Almost every student has a favorite teacher, one with whom they feel a connection and who inspires them. For Tom Coburn, that teacher was Evren Gunduz.

“Evren was my eighth-grade teacher at Hopkinton Middle School [in 2004-05],” said Coburn. “He was by far the best teacher I’d ever had in my life up to that point, because he used the class to teach more than just science and what the school wants you to teach. He taught us all of this stuff about life and leadership and happiness and things like that.

“At the time I just thought, OK, he’s a great teacher now, but I’ll probably have way better teachers as I go through high school and college. But I never found anyone even close to him.”

Coburn went on to start a digital marketing technology company called Jebbit during his sophomore year at Boston College.

“It’s ended up going really well now, we’ve raised about $20 million in funding, we’re like 75 people in downtown Boston,” Coburn said. “I basically used all the leadership principles Evren taught me to start the company, and our whole culture is based on everything I learned from Evren.

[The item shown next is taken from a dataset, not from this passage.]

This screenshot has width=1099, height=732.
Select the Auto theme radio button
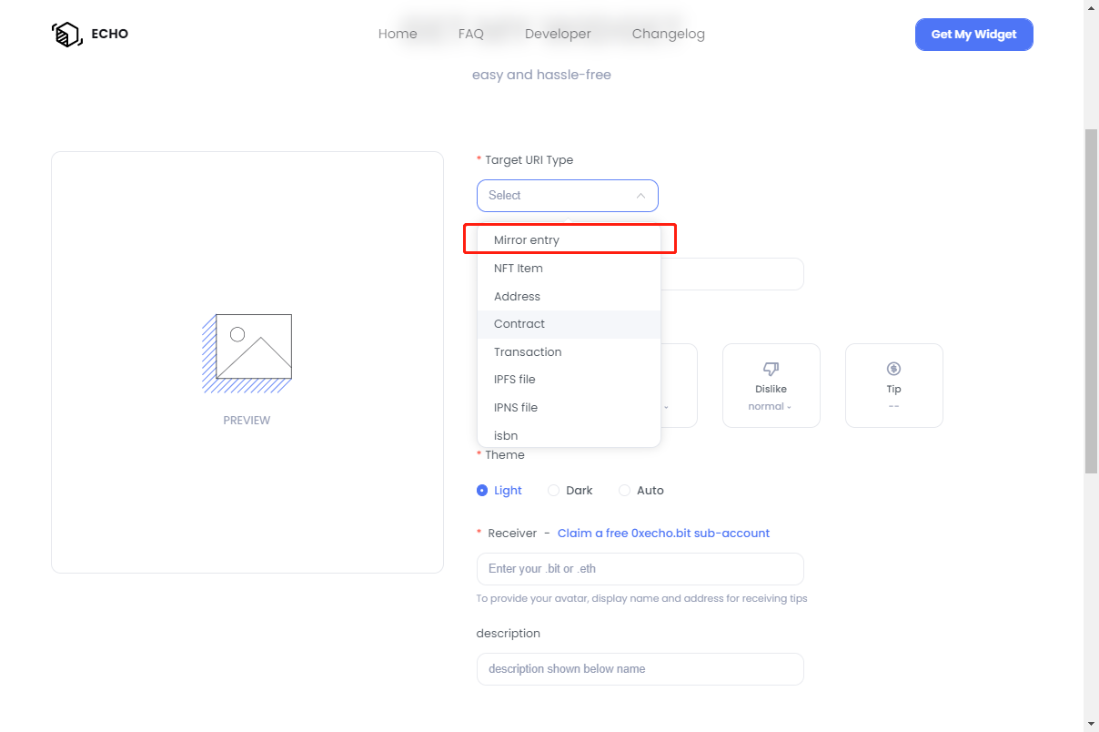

“Once the company was up and running I went back to him and asked him, ‘Hey, what are you doing with this curriculum? You’ve been teaching it in Hopkinton, it’s amazing, but more kids outside of Hopkinton need to learn this.’ And he had the same exact theory.”

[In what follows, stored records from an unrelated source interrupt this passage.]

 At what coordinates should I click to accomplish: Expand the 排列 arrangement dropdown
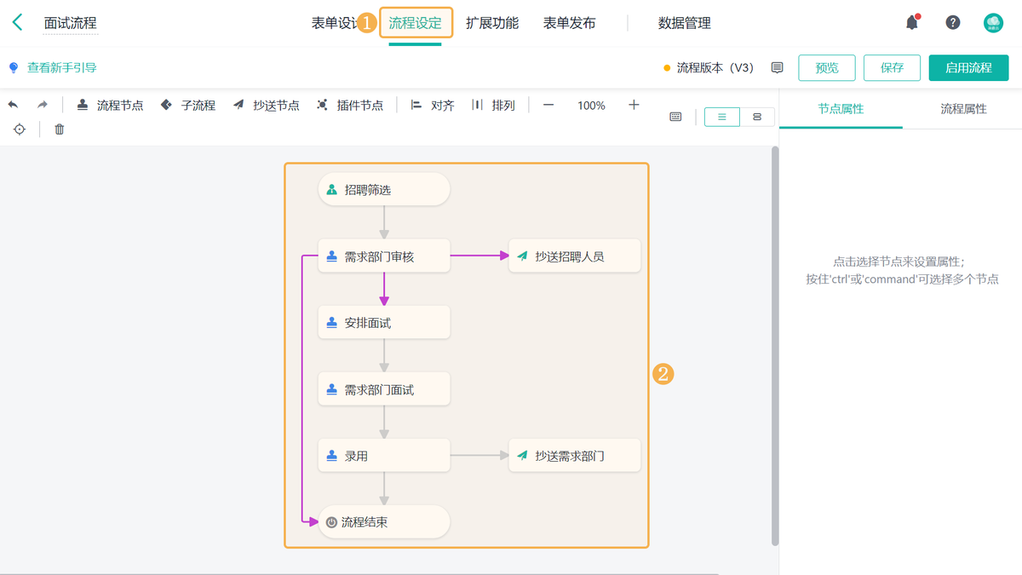click(494, 106)
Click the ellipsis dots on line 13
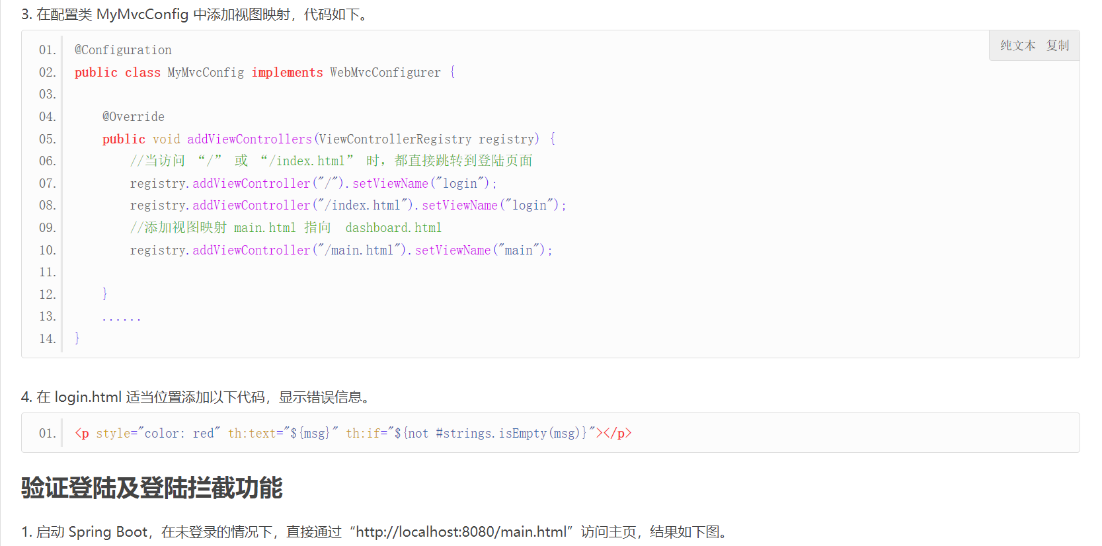 (122, 317)
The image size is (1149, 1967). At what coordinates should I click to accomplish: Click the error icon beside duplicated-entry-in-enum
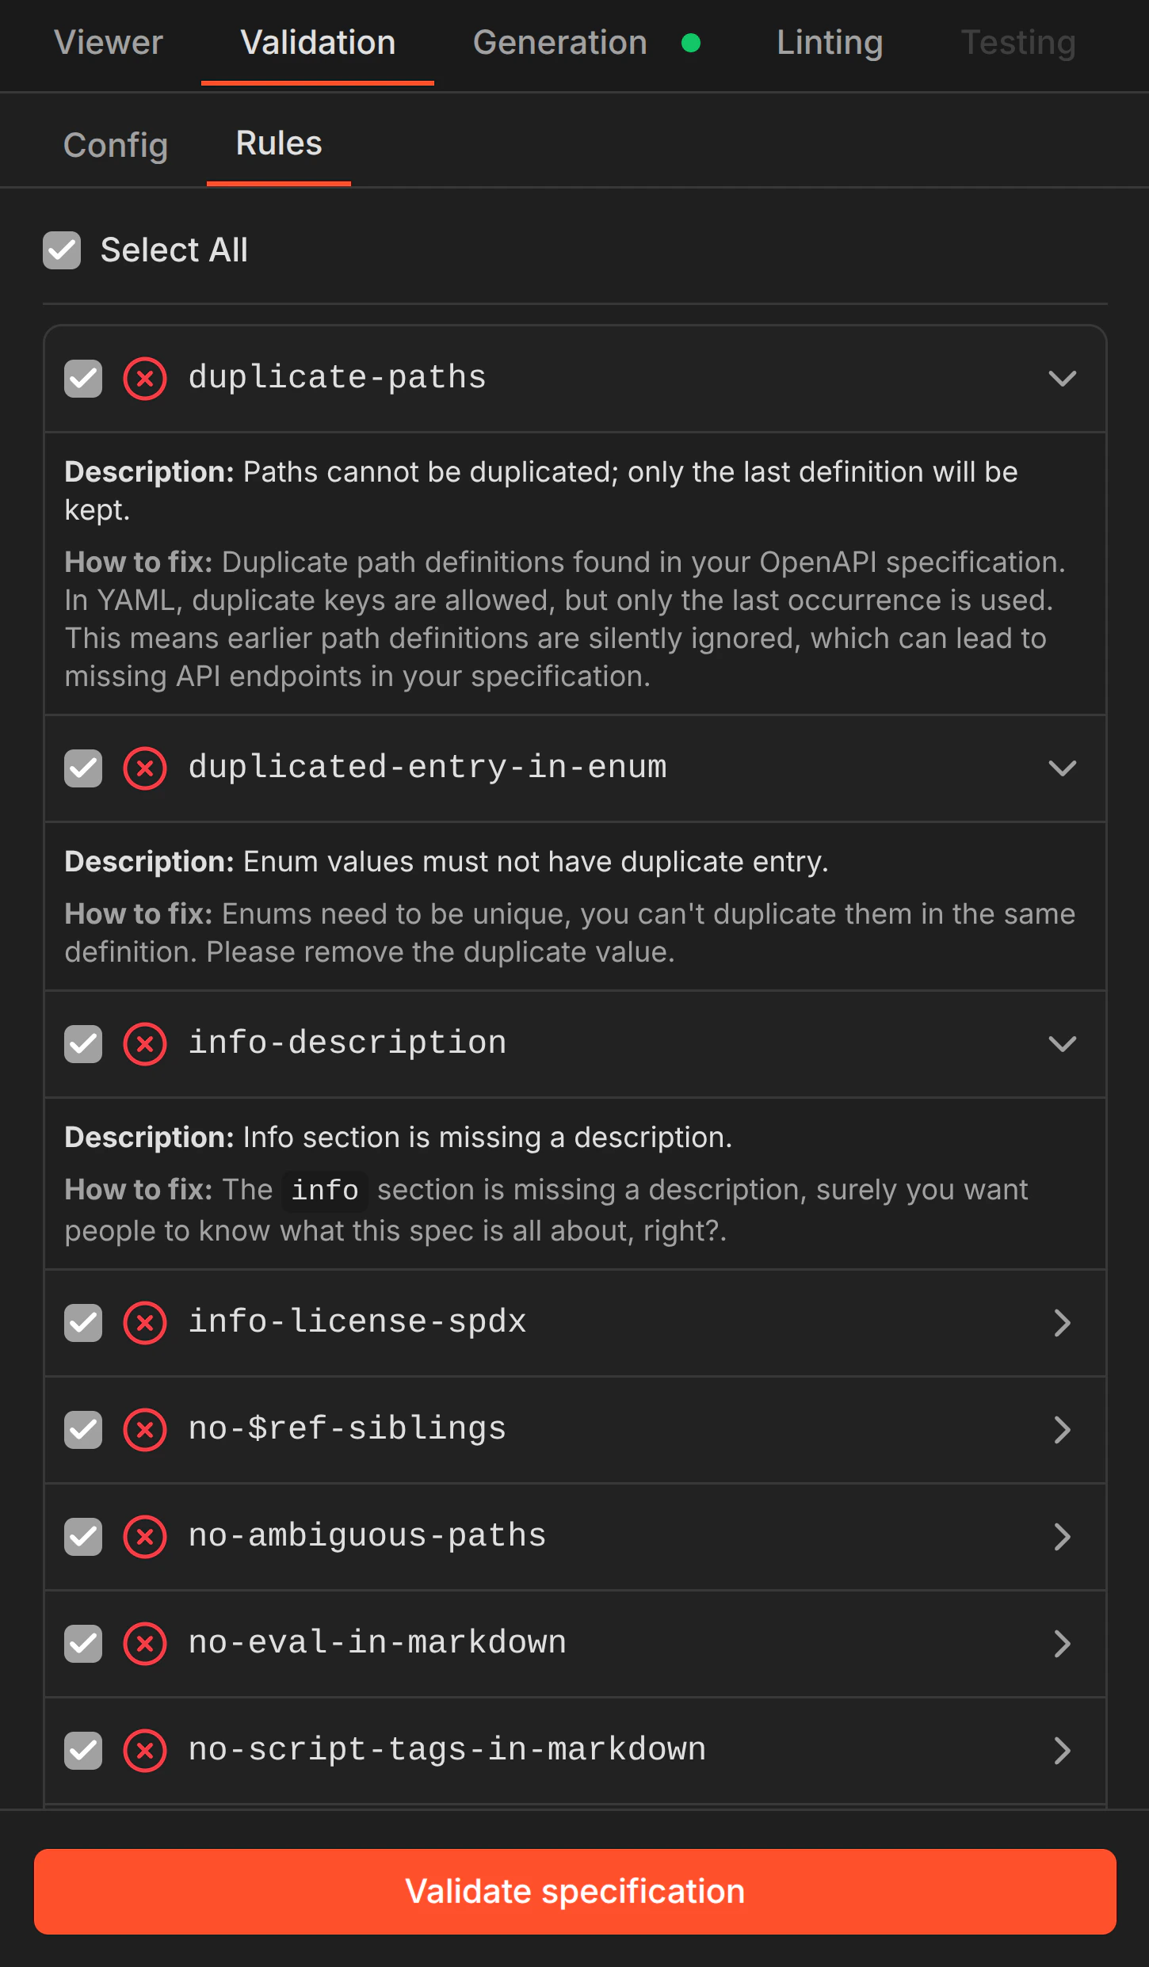pos(145,768)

Coburn and Gunduz discussed some options and eventually decided to start a summer program, the Enjoy Life Leadership Academy, which now is part of the Enjoy Life Education nonprofit organization. At the camp — this year being held from July 8-12 at Assumption College in Worcester — they work to empower high school students with the tools to “lead full, thriving and vision-driven lives.”

At its start eight years ago, the camp drew students from Hopkinton and some surrounding communities. Eventually, in search of more diversity, Coburn and Gunduz (who no longer teaches in Hopkinton) reached out to Boys and Girls Clubs in Boston and Waltham along with a police-led nonprofit group in Dorchester.

“In the first few years when Evren and I were trying to get this off the ground we were just really focused on trying to nail the experience and make it amazing,” Coburn said. “So it was easiest for us to not really focus on the scholarship side of this, but get the students from the towns that already knew him to come. But we’ve always felt in our hearts, the program is not just designed for white kids from middle class or wealthy families. It was always our theory it really could benefit anybody who came.”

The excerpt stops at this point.